Ⅲ.骨化性筋炎がさらに悪化、外科的手術が必要
血栓溶解剤による治療効果が期待できない、又は医師によっては外科的手術の方が回復が早いと判断される場合があります。
この状態になると、上記よりも復帰には長い時間がかかる事が予測されます。
“ももかん”を放置すると発生”骨化性筋炎”
手術も必要になるかもしれない骨化性筋炎とは
「断裂した筋肉の炎症部位にカルシウムが沈着し、筋組織の中に骨が形成された状態」です。
受傷後、3〜4週間ほどでレントゲンでも見られるようになります。
この状態に陥ると強い痛みと著名な可動域制限が発生します。
バスケットボールで好発するのは”大腿部前面の筋挫傷”
バスケットボールでよく見られる受傷シーンは、ドライブの時です。
オフェンスがドライブし、ディフェンスをかわそうとした際に発生する事が多く見られます。

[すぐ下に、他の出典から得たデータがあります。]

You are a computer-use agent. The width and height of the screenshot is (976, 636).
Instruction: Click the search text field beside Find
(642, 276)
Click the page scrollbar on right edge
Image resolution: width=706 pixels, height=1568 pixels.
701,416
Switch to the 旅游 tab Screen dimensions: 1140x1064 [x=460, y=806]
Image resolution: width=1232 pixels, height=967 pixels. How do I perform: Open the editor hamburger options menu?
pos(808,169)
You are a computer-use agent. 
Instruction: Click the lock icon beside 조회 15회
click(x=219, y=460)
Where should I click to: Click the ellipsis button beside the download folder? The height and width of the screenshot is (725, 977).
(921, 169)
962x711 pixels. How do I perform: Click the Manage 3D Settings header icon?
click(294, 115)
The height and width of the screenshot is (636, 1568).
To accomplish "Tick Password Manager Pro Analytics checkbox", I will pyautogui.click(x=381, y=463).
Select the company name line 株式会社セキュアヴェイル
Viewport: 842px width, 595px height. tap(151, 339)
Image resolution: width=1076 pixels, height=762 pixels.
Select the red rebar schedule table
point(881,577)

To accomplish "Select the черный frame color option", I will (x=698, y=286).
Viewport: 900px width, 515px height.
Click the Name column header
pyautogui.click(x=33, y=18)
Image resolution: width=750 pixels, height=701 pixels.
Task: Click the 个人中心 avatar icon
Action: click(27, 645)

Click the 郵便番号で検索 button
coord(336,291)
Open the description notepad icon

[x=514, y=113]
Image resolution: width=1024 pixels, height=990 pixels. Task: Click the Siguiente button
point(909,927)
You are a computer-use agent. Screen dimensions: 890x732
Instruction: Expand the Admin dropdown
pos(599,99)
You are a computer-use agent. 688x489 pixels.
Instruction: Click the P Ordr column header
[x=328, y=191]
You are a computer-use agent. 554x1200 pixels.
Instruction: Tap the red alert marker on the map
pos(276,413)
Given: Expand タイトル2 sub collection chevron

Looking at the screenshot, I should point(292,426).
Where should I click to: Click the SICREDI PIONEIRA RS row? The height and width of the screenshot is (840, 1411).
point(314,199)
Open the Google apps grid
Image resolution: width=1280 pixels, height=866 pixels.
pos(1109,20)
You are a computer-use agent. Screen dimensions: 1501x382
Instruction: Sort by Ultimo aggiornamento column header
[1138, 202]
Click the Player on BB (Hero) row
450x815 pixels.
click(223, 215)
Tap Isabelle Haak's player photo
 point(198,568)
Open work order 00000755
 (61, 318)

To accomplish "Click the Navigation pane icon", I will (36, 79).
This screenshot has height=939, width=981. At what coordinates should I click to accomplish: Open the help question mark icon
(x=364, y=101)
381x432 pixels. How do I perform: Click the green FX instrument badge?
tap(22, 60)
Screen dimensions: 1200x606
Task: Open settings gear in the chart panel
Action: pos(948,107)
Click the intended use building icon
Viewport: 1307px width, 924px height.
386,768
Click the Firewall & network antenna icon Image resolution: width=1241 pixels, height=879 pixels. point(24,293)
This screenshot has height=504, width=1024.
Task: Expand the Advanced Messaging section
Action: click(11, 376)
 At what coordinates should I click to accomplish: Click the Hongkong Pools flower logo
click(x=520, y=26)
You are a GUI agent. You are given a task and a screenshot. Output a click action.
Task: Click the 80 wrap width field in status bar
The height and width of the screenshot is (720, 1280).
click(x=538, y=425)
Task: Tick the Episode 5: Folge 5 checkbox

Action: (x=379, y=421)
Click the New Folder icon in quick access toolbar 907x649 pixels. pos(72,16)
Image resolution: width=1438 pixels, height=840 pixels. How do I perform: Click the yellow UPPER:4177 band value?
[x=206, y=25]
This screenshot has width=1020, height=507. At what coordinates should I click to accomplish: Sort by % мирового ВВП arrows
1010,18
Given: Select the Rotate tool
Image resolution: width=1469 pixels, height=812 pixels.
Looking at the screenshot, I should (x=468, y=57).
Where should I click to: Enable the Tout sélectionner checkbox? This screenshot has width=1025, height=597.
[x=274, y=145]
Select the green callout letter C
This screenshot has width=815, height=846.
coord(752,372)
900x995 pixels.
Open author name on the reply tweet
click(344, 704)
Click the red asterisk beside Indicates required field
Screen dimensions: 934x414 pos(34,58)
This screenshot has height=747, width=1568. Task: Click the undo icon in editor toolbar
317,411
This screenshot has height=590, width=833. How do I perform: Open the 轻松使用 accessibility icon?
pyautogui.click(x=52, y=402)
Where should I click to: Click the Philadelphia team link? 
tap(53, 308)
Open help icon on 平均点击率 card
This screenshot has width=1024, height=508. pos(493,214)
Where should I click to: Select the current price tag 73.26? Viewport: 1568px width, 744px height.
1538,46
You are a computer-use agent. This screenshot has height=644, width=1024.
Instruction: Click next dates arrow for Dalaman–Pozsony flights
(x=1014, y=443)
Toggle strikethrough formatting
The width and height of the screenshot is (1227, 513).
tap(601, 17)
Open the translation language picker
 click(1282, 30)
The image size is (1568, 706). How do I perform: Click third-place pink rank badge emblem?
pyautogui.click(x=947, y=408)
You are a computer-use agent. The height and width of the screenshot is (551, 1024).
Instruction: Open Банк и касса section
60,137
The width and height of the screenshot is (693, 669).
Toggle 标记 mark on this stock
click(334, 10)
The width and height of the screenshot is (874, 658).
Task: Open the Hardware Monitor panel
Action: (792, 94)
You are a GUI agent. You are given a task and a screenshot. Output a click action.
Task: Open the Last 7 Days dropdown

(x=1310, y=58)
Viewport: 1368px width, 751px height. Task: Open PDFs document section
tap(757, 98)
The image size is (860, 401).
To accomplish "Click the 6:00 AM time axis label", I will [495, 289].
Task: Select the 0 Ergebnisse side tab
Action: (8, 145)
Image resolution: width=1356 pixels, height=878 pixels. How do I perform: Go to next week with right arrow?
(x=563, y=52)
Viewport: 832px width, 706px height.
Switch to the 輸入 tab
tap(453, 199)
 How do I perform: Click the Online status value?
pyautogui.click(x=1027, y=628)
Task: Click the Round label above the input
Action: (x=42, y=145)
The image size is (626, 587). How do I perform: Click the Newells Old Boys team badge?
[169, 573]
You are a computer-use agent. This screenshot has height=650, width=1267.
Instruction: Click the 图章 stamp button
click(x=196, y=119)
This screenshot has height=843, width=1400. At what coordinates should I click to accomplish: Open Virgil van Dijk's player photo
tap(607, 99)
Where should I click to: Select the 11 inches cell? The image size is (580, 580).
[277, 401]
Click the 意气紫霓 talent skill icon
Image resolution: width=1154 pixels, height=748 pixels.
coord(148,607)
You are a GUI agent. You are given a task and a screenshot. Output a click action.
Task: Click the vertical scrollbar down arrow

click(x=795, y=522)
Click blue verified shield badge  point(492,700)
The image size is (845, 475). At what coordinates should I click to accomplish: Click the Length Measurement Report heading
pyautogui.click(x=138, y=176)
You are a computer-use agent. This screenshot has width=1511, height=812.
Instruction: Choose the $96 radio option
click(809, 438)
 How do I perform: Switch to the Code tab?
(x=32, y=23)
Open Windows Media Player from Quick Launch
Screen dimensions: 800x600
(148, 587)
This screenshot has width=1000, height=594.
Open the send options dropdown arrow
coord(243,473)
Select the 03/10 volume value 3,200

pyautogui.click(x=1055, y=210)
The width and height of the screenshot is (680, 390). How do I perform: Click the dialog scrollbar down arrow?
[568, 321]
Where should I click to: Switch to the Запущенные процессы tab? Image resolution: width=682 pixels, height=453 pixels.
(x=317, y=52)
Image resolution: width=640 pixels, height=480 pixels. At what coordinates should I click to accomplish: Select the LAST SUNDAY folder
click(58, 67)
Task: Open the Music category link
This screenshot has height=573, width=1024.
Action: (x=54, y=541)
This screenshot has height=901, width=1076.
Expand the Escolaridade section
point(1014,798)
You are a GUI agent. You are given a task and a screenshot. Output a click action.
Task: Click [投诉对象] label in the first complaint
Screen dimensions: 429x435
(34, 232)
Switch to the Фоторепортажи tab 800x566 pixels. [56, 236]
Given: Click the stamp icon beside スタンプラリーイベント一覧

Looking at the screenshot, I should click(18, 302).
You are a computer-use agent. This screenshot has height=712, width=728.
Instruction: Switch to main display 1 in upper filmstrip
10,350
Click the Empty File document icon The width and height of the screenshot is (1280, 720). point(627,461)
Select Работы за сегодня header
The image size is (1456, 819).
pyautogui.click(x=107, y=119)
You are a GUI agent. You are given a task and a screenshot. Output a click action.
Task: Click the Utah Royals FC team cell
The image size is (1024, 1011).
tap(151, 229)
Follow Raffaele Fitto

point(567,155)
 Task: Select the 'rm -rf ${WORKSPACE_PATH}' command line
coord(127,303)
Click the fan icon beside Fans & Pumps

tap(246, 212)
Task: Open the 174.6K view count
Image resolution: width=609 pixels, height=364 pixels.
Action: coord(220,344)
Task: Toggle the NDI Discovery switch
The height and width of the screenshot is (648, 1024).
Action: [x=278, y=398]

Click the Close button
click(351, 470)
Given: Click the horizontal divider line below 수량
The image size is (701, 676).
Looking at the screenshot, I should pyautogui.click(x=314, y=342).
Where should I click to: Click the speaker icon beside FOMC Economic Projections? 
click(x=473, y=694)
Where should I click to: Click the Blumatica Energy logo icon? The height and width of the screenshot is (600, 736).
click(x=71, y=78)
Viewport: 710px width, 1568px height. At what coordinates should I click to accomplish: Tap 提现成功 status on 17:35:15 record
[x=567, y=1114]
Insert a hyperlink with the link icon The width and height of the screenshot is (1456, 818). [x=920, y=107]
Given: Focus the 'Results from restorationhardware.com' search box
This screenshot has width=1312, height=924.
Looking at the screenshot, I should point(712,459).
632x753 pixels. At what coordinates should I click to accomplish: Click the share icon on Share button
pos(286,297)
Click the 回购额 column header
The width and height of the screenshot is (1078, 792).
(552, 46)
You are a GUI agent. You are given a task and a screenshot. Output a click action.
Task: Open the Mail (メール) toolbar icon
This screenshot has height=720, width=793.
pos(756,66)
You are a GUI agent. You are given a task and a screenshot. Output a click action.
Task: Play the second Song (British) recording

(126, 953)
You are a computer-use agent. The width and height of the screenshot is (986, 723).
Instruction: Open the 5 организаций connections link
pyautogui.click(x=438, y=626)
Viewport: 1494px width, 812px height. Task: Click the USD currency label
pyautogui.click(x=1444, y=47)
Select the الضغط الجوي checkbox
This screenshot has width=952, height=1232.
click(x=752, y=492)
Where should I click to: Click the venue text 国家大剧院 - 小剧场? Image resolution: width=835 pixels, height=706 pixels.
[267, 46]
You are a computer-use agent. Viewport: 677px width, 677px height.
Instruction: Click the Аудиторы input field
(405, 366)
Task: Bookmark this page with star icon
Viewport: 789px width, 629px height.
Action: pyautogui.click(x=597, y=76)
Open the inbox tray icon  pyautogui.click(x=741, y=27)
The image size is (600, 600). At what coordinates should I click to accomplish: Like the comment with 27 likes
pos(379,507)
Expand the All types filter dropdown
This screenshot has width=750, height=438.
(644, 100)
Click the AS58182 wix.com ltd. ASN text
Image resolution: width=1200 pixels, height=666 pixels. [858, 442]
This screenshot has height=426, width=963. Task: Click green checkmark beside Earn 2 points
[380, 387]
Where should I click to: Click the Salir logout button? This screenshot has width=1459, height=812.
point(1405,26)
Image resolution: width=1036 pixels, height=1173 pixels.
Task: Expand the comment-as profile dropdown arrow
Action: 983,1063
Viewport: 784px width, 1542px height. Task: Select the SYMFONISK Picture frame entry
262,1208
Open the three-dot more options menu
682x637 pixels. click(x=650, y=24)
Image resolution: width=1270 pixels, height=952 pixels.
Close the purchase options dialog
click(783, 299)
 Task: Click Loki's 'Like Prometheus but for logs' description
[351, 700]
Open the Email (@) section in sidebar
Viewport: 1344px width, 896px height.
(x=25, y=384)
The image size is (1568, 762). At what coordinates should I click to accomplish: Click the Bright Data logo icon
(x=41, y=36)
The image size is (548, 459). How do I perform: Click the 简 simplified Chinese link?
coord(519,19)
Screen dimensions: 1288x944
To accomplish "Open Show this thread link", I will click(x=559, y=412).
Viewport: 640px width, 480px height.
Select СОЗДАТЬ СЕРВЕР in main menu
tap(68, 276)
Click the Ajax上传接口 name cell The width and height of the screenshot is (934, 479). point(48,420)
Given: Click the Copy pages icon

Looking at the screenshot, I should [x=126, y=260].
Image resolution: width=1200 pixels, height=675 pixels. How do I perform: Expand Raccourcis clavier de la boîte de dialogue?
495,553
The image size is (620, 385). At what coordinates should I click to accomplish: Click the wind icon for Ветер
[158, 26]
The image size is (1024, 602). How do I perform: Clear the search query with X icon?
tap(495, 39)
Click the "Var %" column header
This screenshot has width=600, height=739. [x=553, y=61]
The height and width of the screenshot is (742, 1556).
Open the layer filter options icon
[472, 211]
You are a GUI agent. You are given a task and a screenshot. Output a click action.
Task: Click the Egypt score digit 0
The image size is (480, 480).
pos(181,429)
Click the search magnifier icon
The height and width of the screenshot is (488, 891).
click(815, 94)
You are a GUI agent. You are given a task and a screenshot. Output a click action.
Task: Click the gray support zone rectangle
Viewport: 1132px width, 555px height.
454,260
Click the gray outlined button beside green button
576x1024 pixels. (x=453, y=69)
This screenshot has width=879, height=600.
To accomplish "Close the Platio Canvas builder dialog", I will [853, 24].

特にオフェンスとディフェンスがスピードのミスマッチになっており、ディフェンスがついていけず、
ブロッキングファールをした際、よく見られます。(ディフェンスの膝とオフェンスの大腿部前面が接触)
筋挫傷発生時の対応
受傷時に大事な事は、損傷した筋肉からの出血を最小限に留めることです。
広く一般に知られるRICE処置が有効です。
大腿部前面に発生した場合は、膝を曲げながらアイシングする事が必要です。
詳しい方法が解説された動画をご紹介します。
まとめ
打撲・筋挫傷はバスケットではよく起こる怪我です。
ただの打撲と思い放置していると長期間のスポーツ休止を余儀なくされるかもしれません。
「受傷後、24〜48時間経過後、膝が曲がらない、腫れている。けど内出血はしていない。」
場合は、病院を受診しましょう。